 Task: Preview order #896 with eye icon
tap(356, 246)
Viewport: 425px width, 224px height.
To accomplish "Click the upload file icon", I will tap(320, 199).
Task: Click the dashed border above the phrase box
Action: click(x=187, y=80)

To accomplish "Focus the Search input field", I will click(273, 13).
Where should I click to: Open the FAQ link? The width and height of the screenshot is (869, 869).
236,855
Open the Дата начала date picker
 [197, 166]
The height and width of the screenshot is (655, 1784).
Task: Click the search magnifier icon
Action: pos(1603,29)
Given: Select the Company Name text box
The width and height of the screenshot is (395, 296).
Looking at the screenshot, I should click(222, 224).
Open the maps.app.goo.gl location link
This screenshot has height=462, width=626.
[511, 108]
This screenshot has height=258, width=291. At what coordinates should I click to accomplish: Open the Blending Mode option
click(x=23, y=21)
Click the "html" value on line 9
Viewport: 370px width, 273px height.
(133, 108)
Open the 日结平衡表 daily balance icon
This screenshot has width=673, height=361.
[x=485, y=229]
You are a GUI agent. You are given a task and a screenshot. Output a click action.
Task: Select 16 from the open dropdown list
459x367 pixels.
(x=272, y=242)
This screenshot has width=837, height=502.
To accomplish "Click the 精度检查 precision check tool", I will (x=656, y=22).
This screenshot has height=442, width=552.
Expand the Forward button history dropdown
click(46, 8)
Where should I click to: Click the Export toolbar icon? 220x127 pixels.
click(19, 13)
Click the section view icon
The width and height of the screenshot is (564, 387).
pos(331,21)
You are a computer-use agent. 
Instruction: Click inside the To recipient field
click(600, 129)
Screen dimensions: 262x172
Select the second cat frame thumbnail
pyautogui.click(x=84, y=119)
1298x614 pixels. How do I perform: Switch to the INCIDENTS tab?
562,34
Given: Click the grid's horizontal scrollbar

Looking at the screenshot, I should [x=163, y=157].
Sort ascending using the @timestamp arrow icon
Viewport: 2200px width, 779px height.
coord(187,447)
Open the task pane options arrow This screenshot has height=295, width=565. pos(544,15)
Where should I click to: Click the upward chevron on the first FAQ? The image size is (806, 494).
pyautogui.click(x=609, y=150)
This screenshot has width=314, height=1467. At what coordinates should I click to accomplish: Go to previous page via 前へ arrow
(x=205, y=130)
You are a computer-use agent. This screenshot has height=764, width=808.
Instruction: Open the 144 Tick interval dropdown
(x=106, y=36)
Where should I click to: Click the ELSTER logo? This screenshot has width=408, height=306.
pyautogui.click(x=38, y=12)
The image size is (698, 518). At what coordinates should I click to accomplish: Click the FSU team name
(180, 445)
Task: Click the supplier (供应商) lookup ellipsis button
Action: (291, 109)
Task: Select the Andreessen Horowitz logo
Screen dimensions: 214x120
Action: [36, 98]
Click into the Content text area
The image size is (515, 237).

━━━

For each line of the listing that holds the word "agent", show that line.

Result:
You are a GUI agent. You are given a task and a screenshot. Output a click action.
You are a computer-use agent. 
You are a computer-use agent. This screenshot has height=764, width=808.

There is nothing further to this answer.